_PASSAGE SHOWN_
------------------------

You can also choose between integrated and concealed models. So, do you want to hide your big appliances behind cupboard doors, producing a cohesive look without visual distractions? Otherwise, freestanding devices are ones that you put on full display, making for a retro or heritage scheme.
The Little Things – Toaster, Kettle, Microwave
Now that you’ve gotten the big appliances out of the way, we’ll go over the smaller ones. Like the bigger appliances, they also interfere with the overall worktop space. You should consider toasters, kettles or boiling water taps, and microwaves when you make a kitchen layout. For instance, desktop appliances like microwaves may need space around them for ventilation.
Choose the Best Materials for Your Kitchen Design
When it comes to materials, manufacturers make cabinets from Melamine Faced Chipboard (MFC). Chipboard ensures that the product is durable, stable, cost-efficient, automated, and aesthetically pleasing. You can also check out our article on what kitchens and cupboards are made of and why.
Then, there are the doors needed for kitchen cupboards. You don’t have to worry too much about their quality. Their primary function is aesthetic because hinges do all the heavy lifting.
Accordingly, just pick doors that look attractive, are easy to clean, and won’t wear out fast. There are numerous door materials to choose from, such as MFC, timber, coloured or mirrored glass, copper, wood, and stainless steel.
Choose the Right Cabinets
To choose suitable cabinets, you should consider your budget. If it allows for custom cabinets, that’s awesome. If not, prefabricated ones are less expensive. Also, get as much kitchen cabinetry space as possible with drawers and wall cabinets. And a cabinet for the appliances that you use the most is helpful.
Choose the Best Kitchen Worktops
Focus on choosing the best kitchen worktops for your needs. So, if you intend to use the worktop extensively, you need a durable one. However, if you’ll entertain a lot, you require an aesthetically pleasing worktop. Ultimately, it’s about the material.
- Wood: Timber is a lovely natural material for a worktop. It needs regular oiling to protect it from water damage, but if ever it is damaged sandpaper will return it to it’s original beauty.
- Granite: this natural stone is a beautiful and hard wearing surface for your kitchen.
- Quartz: This is a man-made stone like material. Whereas granite’s natural patterns are random and unpredictable, quartz is manufactured so has consistent patterns and colours between slabs. Granite and quartz are similar in price.
- Corian: Corian is a man made solid surface material, known for it’s hygiene, seamless joins as well as the ability to shape and mould it to fit the room. We especially like the ‘coved upstands’ that make cleaning your kitchen worktops easier.
- Sintered Stone: New brands like ‘Dekton’ are sintered stone. This is a manufactured stone like material that is harder than granite. It’s also waterproof so suitable for use outside and as flooring. Check out our video where we explain Dekton in more detail.
- Laminates: The water-resistant surfaces can look like numerous finishes but are much less expensive.
- Zinc, Concrete, and Stainless Steel: If you want an industrial kitchen look, these common worktops materials will give it to you.
Choose Kitchen Flooring
Here’s a look at the main materials for kitchen floors to plan your kitchen:
- Ceramic Tiles: Hard wearing ceramic tiles have been used for centuries. A glaze surface gives the colour and texture and cement grout fills the gaps between them.

------------------------

_SOURCE DATA_
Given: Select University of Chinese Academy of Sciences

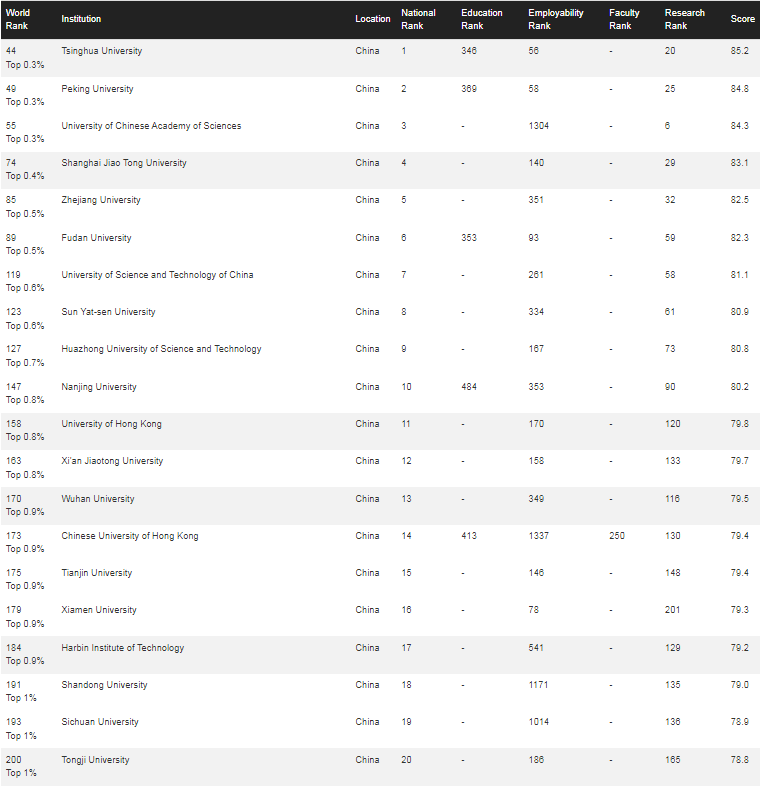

------------------------

_WHAT TO PRODUCE_
Transcribe the part of the kitchen design passage above from "Choose the Best Kitchen" to "about the material.", word for word.

_ANSWER BELOW_
Choose the Best Kitchen Worktops
Focus on choosing the best kitchen worktops for your needs. So, if you intend to use the worktop extensively, you need a durable one. However, if you’ll entertain a lot, you require an aesthetically pleasing worktop. Ultimately, it’s about the material.